Pair Corralation between Nyxoah and Repligen
Given the investment horizon of 90 days Nyxoah is expected to generate 1.24 times less return on investment than Repligen. But when comparing it to its historical volatility, Nyxoah is 1.25 times less risky than Repligen. It trades about 0.04 of its potential returns per unit of risk. Repligen is currently generating about 0.04 of returns per unit of risk over similar time horizon. If you would invest 14,448 in Repligen on September 4, 2024 and sell it today you would earn a total of 598.00 from holding Repligen or generate 4.14% return on investment over 90 days.

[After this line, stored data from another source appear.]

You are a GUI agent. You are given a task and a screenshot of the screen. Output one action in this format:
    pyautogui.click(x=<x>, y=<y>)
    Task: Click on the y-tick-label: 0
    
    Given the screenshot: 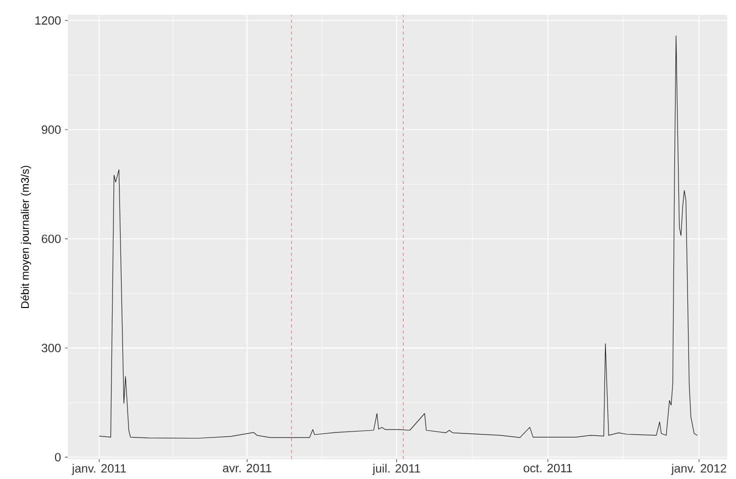 What is the action you would take?
    pyautogui.click(x=58, y=457)
    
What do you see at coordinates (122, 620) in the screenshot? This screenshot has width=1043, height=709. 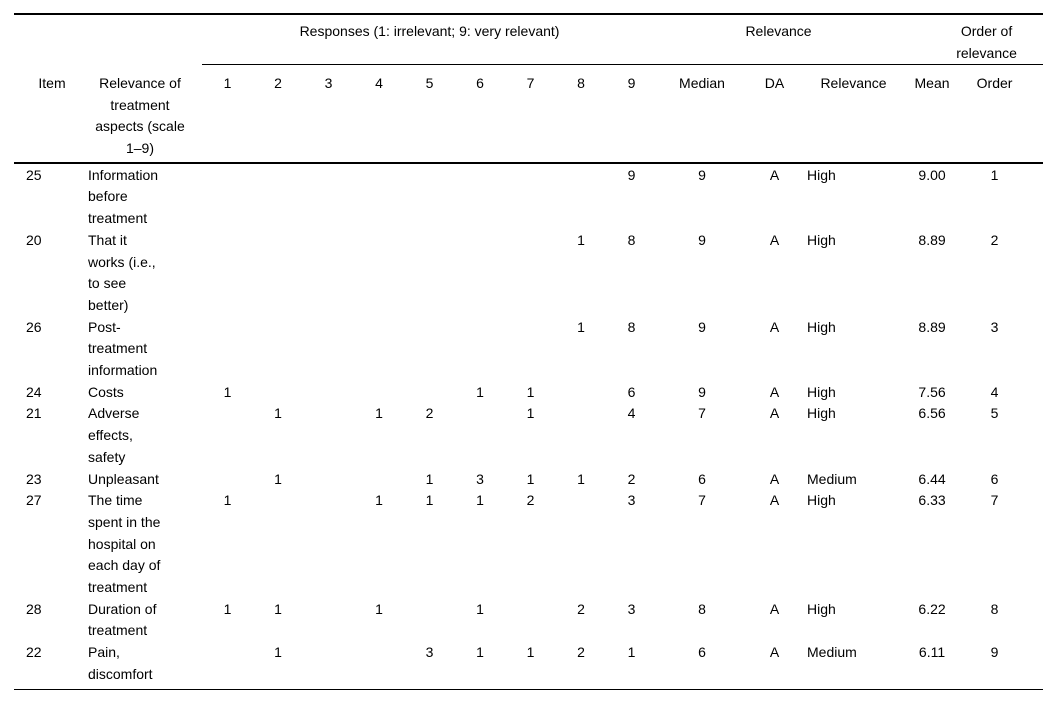 I see `row-aspect: Duration of treatment` at bounding box center [122, 620].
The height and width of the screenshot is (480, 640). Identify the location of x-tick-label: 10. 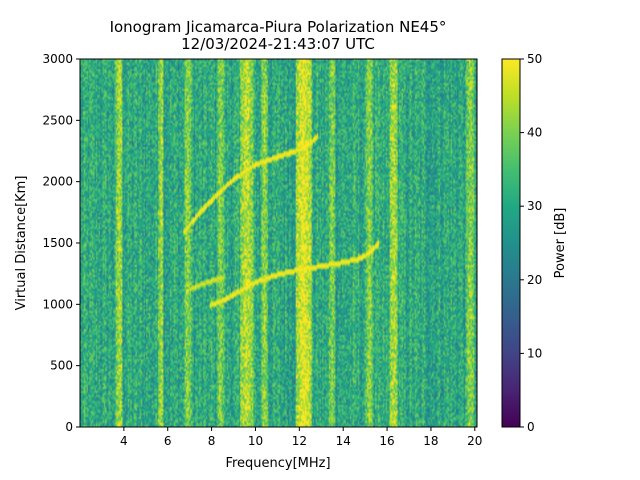
(256, 441).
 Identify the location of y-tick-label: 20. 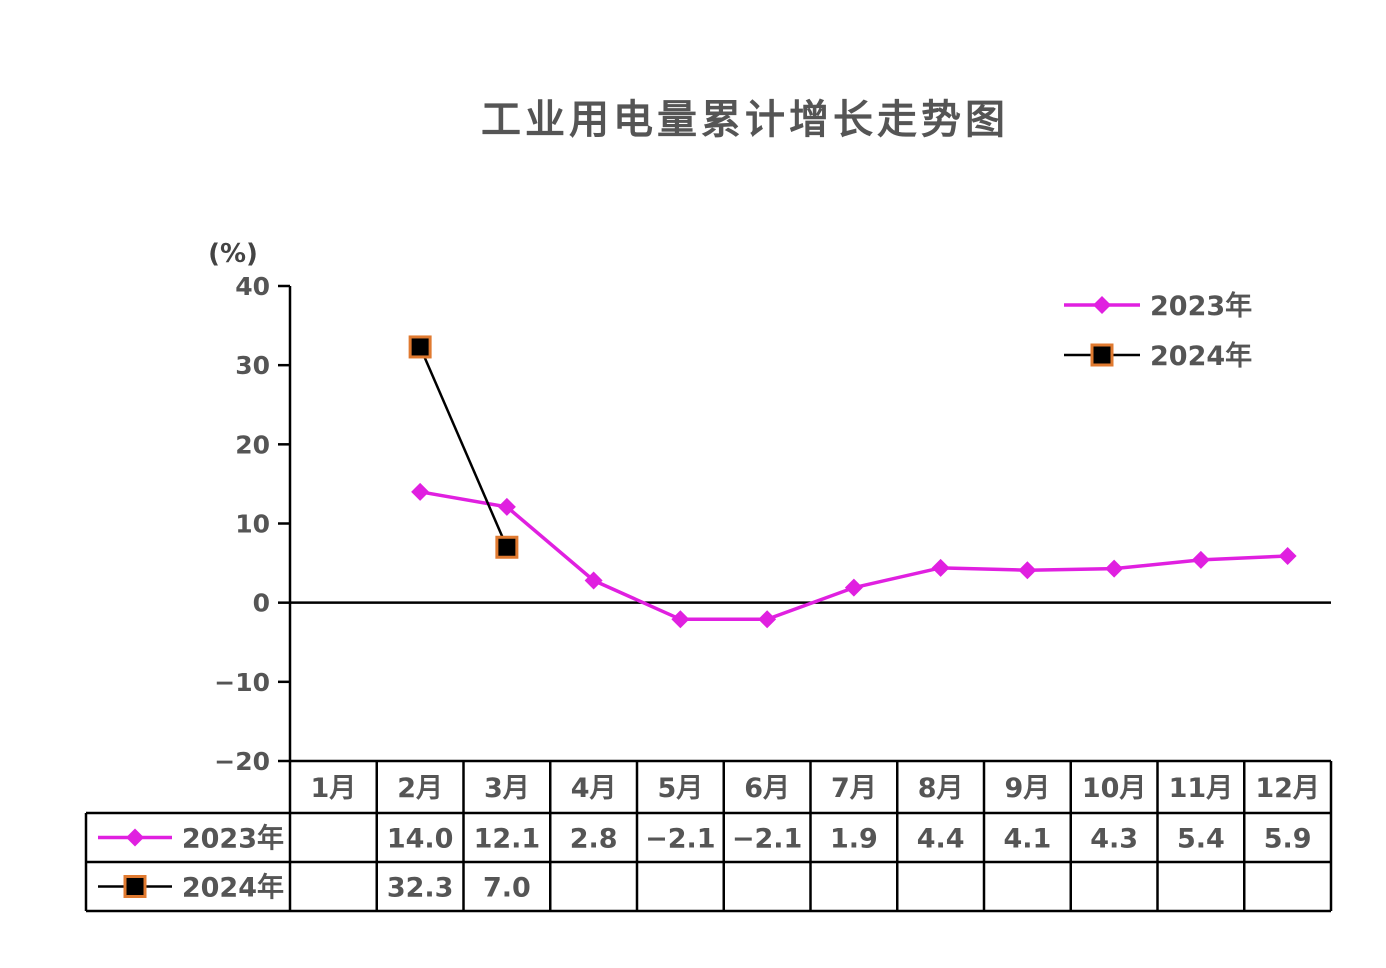
(252, 444).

Time Period | 3 Months [change] |
Direction | Moves Against |
Strength | Insignificant |
Accuracy | 100.0% |
Values | Daily Returns |
Nyxoah vs. Repligen
Performance |
Timeline |
Nyxoah |
Repligen |
Nyxoah and Repligen Volatility Contrast
Predicted Return Density |
Returns |
Pair Trading with Nyxoah and Repligen
The main advantage of trading using opposite Nyxoah and Repligen positions is that it hedges away some unsystematic risk. Because of two separate transactions, even if Nyxoah position performs unexpectedly, Repligen can make up some of the losses. Pair trading also minimizes risk from directional movements in the market. For example, if an entire industry or sector drops because of unexpected headlines, the short position in Repligen will offset losses from the drop in Repligen's long position.Nyxoah vs. Milestone Scientific | Nyxoah vs. Pro Dex | Nyxoah vs. InfuSystems Holdings | Nyxoah vs. Repro Med Systems |
Repligen vs. Intuitive Surgical | Repligen vs. ResMed Inc | Repligen vs. Merit Medical Systems | Repligen vs. ICU Medical |
Check out your portfolio center.Note that this page's information should be used as a complementary analysis to find the right mix of equity instruments to add to your existing portfolios or create a brand new portfolio. You can also try the Sign In To Macroaxis module to sign in to explore Macroaxis' wealth optimization platform and fintech modules.